Spy Car and Other Poems
Chapbook
Spy Car and Other Poems is Lynne Handy’s debut chapbook. The locales of her poetry are far-ranging, from an excavation site in Greece to a modern city street where she finds Tupac’s rose thrusting through the concrete. In her work, she embodies the hard-headed realism of her Yankee forebears, but also digs into southern roots to bring forth mystery and longing. The poet’s love for history is reflected in many of her verses. Some poems are brazenly personal, revealing harsh secrets. Spy Car is a journey for the adventurous.
Excerpt:
Eve in Bosch’s The Garden of Earthly Delights
“A murky pool beckons, a way to grow aslant with knowledge seeded, to be a fish with wings, a bird with three heads, a missile piercing the sky with its beak. I howl at the moon like a crocoboon.”
Praise for Spy Car and Other Poems:
If poetry is a car, this debut collection hums and purrs like an expertly tuned machine.
A book that takes old words, spruces them up, and puts them out on the highway again. (KIRKUS)

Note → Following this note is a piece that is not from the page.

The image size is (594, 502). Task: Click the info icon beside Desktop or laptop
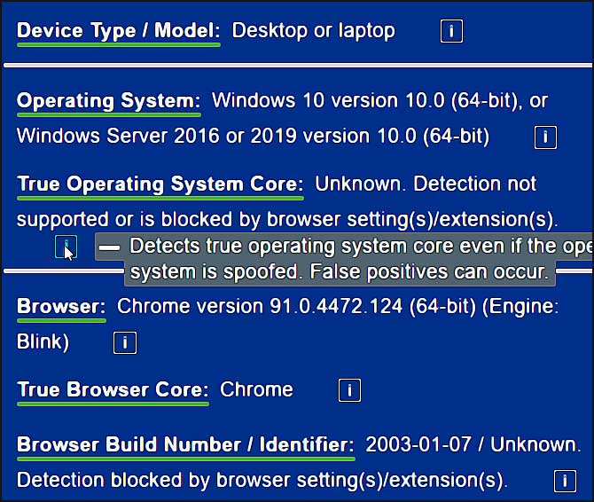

Good poetry is about pressure—how much force one can pack into, and wring from, the fewest words—and it’s clear from the get-go that Handy is fully aware of the nature of that struggle. One can hear it in “Something Like a Sonnet for Lucie Brock-Broido,” when she writes, “she lifts her pen to torque / A primer for divining spells.” Much can be divined from the poet’s choice of the verb “torque.” Another author might have opted for the more conventional word “write.” Torque, by contrast, is rotational force: the power that carries an object around a fixed point, and with this simple word, Handy gives readers a whole picture—of pen pressed down to page on the fulcrum of a poet’s knuckle. Poetry, she seems to say, is pressure and, thus, work. Her verse is chock full of such little joys, of words and phrases that, when pressed, give way to images, stories, and worlds. A high point is the title poem, in which the speaker marvels at her grandson’s rehabilitation of an old sports car: “he replaced / the brakes, ignition, clutch hydraulics, / pumps, belts, hoses, and the choke. / Its bracken chassis overhauled, / the vintage MGB positively preened.” Later, the young mechanic takes her on a ride, and they sweep “along Illinois highways, / eyes riveted through a shared windshield.” To her credit, Handy doesn’t romanticize the relationship between grandmother and grandchild, but she does show what they hold in common: the clear windshield, the road, or perhaps the work. This is a book about rehabilitating language, and readers are sure to enjoy the ride.